'''
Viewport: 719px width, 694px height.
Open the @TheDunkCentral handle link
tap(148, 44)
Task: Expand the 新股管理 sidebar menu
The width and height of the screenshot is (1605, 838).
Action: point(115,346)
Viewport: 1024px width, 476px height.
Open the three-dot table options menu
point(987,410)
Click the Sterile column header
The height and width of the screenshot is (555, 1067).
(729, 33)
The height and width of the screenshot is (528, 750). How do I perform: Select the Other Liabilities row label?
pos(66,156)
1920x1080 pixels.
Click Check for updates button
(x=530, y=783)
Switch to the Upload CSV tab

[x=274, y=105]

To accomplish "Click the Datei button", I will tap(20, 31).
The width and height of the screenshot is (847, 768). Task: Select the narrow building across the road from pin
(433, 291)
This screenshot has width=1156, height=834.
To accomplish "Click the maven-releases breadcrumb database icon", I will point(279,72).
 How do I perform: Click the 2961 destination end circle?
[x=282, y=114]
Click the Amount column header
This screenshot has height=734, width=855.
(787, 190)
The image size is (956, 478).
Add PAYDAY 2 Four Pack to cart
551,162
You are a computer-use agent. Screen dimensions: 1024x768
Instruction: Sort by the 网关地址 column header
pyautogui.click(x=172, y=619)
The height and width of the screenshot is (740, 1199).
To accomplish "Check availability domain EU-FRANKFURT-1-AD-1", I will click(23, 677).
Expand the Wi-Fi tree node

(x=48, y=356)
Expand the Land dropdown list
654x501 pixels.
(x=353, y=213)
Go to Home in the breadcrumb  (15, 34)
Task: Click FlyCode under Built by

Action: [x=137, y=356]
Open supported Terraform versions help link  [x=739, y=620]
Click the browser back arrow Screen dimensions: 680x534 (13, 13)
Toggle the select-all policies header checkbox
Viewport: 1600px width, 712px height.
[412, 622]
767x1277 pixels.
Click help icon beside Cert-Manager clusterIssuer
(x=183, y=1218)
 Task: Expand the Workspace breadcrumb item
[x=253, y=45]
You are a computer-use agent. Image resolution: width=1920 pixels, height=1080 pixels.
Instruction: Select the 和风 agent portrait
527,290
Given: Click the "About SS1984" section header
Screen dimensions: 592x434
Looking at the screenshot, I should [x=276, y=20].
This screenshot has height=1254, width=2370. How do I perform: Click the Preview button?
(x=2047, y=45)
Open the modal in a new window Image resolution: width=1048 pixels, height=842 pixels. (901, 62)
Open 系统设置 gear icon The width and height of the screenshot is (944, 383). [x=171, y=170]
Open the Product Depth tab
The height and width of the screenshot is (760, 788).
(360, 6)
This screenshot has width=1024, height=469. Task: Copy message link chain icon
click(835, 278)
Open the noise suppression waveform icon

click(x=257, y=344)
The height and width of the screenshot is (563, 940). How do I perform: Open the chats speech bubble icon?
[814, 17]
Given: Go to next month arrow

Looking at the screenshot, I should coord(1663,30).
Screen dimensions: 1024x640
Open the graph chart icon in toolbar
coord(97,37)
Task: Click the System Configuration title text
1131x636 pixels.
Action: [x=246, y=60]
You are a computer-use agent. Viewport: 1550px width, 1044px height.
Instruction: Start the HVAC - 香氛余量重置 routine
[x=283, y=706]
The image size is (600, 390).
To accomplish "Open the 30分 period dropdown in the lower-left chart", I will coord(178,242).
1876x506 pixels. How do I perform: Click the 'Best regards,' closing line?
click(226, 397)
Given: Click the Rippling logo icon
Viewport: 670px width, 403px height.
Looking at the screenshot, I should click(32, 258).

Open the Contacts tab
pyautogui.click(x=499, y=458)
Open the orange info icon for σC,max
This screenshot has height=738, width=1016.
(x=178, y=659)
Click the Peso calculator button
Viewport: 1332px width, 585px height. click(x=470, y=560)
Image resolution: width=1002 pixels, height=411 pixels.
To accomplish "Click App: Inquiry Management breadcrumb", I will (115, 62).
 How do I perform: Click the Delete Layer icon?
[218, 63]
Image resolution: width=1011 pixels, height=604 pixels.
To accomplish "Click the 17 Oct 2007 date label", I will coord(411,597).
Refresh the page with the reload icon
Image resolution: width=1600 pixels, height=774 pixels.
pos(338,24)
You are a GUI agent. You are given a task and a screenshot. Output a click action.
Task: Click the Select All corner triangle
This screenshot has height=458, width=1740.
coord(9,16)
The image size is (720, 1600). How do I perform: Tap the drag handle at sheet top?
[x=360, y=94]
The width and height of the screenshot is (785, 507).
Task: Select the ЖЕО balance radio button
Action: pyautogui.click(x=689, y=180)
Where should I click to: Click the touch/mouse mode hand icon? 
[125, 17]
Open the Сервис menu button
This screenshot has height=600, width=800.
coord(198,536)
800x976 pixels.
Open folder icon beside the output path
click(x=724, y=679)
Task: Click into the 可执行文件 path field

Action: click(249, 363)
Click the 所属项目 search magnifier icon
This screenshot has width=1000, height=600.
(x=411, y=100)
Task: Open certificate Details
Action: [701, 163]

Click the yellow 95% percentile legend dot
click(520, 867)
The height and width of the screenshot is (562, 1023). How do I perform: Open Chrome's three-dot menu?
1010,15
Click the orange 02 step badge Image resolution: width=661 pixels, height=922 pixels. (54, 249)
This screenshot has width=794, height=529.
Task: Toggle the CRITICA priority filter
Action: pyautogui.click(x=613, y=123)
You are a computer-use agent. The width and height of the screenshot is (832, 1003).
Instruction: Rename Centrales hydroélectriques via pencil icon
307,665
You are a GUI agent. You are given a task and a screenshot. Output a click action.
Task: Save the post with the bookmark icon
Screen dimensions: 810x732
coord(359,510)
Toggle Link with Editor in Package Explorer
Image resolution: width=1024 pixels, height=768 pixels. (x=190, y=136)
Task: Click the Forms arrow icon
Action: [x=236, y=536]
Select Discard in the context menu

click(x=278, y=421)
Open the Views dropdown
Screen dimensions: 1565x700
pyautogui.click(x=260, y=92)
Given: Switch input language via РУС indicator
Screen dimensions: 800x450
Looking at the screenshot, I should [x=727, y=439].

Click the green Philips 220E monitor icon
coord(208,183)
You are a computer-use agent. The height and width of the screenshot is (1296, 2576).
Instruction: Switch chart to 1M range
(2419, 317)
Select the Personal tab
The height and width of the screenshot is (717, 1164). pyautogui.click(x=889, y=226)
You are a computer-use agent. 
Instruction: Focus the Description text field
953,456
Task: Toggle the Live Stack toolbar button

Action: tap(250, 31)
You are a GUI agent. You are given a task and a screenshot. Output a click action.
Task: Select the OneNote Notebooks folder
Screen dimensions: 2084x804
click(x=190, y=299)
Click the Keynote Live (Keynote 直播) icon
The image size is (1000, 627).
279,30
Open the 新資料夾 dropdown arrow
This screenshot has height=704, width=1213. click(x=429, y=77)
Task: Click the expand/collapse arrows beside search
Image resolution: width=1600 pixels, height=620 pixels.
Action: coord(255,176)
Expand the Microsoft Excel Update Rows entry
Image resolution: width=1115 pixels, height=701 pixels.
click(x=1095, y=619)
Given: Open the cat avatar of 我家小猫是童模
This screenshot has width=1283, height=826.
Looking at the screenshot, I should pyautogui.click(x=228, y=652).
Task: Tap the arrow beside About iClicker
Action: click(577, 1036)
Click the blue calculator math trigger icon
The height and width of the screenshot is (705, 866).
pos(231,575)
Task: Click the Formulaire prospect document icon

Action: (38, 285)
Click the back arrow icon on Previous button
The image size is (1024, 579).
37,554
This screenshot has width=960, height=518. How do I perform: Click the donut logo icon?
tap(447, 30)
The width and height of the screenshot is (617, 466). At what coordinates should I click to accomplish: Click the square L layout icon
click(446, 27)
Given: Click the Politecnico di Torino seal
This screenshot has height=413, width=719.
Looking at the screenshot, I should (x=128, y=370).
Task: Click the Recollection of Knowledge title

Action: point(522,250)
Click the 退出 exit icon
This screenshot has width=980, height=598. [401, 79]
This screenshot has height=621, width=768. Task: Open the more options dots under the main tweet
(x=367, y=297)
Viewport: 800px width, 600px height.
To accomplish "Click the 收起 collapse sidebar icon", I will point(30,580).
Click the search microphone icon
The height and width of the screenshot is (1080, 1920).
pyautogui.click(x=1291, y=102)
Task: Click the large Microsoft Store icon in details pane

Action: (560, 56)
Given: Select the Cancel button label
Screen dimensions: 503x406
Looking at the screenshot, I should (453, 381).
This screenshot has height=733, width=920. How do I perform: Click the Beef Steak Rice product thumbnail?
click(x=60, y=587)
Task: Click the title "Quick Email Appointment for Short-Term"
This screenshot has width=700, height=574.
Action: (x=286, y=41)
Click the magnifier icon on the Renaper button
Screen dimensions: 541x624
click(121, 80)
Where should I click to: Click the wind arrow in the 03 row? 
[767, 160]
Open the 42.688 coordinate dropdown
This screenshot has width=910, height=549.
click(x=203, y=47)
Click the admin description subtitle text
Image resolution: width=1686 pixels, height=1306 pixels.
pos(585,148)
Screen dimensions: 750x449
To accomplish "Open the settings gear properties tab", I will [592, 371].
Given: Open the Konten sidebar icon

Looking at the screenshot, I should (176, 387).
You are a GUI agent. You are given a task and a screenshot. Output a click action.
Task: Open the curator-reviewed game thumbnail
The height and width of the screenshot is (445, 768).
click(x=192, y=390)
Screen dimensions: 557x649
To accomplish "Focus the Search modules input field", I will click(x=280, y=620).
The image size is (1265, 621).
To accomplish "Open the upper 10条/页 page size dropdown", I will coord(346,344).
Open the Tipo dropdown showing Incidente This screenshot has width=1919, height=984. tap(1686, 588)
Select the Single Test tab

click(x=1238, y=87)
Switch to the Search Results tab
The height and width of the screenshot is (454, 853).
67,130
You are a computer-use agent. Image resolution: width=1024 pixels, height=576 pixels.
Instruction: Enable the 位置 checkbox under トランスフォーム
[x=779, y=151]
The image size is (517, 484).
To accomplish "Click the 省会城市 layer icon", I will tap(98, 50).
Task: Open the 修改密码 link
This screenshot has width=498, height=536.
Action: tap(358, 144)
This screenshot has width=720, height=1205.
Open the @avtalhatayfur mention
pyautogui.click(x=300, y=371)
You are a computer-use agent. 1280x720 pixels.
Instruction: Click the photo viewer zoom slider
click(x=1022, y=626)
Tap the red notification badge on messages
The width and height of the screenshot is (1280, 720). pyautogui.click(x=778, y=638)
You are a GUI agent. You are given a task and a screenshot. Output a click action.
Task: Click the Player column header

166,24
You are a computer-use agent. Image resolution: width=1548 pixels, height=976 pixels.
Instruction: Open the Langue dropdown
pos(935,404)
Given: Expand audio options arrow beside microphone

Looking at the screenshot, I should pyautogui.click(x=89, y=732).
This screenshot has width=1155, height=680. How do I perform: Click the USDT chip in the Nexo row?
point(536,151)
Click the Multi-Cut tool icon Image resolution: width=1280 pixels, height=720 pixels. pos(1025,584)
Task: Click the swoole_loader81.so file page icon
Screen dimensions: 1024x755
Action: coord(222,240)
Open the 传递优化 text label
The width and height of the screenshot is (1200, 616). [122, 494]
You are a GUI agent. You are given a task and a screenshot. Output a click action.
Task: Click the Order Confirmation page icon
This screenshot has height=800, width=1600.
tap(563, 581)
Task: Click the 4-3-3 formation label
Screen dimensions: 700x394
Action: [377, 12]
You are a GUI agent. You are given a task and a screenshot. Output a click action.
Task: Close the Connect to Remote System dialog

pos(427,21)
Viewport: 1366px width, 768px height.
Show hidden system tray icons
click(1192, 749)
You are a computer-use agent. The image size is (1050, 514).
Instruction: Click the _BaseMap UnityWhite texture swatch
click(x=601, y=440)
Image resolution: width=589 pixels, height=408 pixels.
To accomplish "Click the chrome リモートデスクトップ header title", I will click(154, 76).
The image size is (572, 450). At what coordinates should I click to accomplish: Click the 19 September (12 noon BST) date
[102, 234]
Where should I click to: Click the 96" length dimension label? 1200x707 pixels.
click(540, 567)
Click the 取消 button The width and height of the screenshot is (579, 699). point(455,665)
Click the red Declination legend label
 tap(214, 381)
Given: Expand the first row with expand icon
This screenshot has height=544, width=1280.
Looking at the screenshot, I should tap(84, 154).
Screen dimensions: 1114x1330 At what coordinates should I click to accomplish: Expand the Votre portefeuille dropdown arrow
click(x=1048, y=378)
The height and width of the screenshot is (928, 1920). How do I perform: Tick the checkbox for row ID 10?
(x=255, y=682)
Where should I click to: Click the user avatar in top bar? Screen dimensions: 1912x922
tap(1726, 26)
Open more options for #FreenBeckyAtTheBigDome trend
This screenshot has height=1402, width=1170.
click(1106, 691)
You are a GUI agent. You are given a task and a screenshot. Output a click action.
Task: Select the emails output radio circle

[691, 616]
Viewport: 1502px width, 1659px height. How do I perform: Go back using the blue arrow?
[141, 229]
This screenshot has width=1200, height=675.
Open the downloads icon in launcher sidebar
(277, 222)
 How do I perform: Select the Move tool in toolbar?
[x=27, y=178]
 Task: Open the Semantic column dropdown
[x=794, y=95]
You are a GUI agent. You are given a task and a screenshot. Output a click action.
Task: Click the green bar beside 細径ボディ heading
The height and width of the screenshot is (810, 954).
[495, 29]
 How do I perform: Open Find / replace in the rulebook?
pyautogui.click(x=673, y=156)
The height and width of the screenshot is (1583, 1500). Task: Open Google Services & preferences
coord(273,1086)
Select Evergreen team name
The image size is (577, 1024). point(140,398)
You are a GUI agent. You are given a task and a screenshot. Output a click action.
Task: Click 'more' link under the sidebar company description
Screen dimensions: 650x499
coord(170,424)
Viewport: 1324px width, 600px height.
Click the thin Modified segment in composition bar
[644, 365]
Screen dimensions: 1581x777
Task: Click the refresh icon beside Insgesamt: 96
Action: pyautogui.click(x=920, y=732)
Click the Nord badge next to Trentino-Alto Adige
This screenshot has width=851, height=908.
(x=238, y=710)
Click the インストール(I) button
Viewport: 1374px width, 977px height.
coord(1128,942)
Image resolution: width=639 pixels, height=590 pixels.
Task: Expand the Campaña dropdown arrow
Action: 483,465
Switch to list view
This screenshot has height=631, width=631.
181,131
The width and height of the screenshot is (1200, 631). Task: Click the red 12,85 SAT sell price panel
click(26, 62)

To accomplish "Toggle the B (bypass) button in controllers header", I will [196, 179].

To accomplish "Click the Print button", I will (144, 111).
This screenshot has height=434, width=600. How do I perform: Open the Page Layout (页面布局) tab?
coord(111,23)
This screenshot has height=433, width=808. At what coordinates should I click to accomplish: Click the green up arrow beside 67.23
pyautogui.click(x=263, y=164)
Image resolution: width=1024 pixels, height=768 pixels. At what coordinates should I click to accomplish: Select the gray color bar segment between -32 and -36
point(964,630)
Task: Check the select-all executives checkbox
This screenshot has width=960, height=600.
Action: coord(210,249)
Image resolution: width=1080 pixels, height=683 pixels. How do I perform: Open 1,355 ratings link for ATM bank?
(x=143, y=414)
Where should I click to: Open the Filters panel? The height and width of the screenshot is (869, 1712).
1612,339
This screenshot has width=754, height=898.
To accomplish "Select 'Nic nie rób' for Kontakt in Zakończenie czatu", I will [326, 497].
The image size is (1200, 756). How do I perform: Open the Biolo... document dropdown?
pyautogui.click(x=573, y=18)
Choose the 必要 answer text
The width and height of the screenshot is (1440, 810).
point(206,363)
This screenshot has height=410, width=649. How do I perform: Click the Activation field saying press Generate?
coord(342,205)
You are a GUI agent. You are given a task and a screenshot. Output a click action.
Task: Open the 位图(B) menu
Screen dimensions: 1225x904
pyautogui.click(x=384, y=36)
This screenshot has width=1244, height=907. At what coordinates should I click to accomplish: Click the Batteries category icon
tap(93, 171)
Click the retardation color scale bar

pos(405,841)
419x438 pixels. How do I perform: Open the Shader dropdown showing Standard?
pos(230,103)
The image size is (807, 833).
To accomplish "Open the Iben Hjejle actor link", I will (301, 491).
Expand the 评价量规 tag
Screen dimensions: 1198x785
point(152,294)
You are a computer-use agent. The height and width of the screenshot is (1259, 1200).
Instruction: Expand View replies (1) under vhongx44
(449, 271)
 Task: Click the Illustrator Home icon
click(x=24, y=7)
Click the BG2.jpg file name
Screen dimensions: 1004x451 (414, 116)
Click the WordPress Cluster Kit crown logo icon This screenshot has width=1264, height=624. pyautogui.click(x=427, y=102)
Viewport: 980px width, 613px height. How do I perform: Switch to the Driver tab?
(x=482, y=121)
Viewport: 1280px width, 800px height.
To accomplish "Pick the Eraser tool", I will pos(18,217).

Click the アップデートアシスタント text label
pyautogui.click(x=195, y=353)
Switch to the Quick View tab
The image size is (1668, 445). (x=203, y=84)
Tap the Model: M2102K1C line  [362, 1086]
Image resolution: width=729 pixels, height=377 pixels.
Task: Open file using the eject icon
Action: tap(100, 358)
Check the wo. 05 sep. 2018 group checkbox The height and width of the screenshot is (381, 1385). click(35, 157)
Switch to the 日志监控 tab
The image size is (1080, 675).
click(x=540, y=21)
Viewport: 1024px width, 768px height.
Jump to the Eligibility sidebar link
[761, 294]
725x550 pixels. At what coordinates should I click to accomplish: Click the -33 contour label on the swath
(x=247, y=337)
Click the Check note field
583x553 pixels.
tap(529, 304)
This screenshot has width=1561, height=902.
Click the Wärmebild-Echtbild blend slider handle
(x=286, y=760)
'''
■ What needs to be done ■
For each line above that contains the word "magnifier", give the line as it is written.

■ Answer box ■
Click the 所属项目 search magnifier icon
Click the magnifier icon on the Renaper button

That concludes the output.